The explain plan verifies that only a single DistinctScan is performed against our index. This query would only expect a single result but is performing a "FETCH" as the fields userId, pwd, firstName, lastName are not in the index. If we wanted to squeeze every last bit of performance we could cover the query with the index:

CREATE INDEX idx_username_email_arr_cvr ON `ecommerce` (
  DISTINCT ARRAY v
    FOR v IN [LOWER(username), LOWER(email)]
  END,
  userId, username, pwd, firstName, lastName
)
WHERE docType = 'user'

Tip 19: Favor Equality Predicates over Ranges

Equality predicates are preferred and more performant than range scans, as a range is bounded by a low and high value, and the performance of the scan depends on how wide the range scan is.
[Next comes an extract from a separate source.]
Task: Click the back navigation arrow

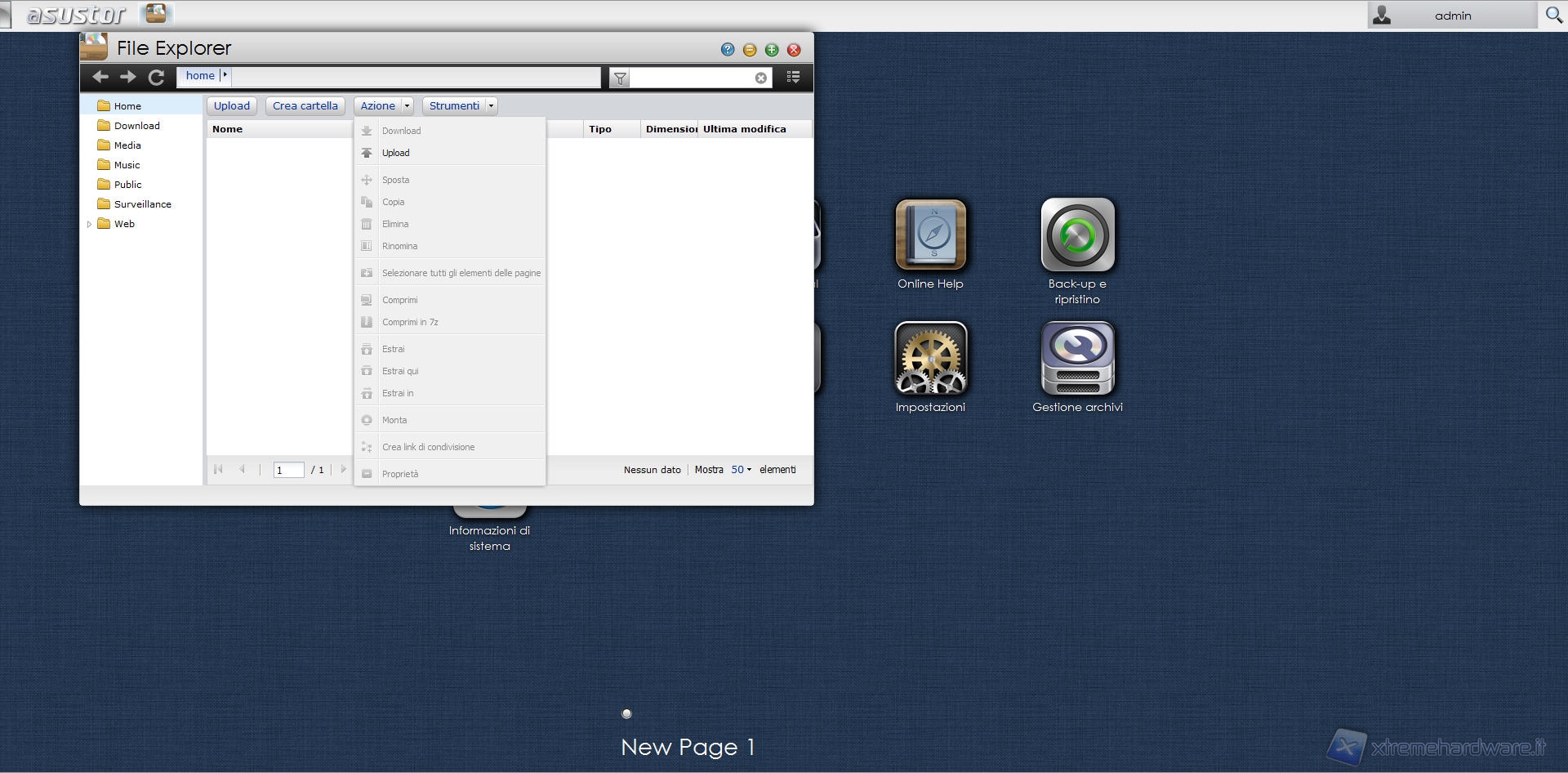Action: click(x=100, y=77)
As an example, almost every application works with dates in some form or fashion, and are typically stored in either ISO-8601 (i.e. "2019-01-15T10:42:23Z") or Epoch time (i.e. "1547548943000") formats. Consider the following query and index to find all of the orders on a specific day:

CREATE INDEX idx_orderDate ON `ecommerce` (orderDate)
WHERE docType = "order"

SELECT orderId, orderDate, orderTotal
FROM ecommerce
WHERE docType = "order"
 AND orderDate >= "2019-01-15T00:00:00"
 AND orderDate < "2019-01-16"

This results in a range scan:

{
  "range": [
    {
      "high": "\"2019-01-16\"",
      "inclusion": 1,
      "low": "\"2019-01-15T00:00:00\""
    }
  ]
}

However, if we create a functional index we can use a single equality predicate i.e. WHERE orderDate = "2019-01-15"

CREATE INDEX idx_orderDate_date ON `ecommerce` (SPLIT(orderDate, "T")[0])
WHERE docType = "order"

SELECT orderId, orderDate, orderTotal
FROM ecommerce
WHERE docType = "order"
 AND SPLIT(orderDate, "T")[0] = "2019-01-15"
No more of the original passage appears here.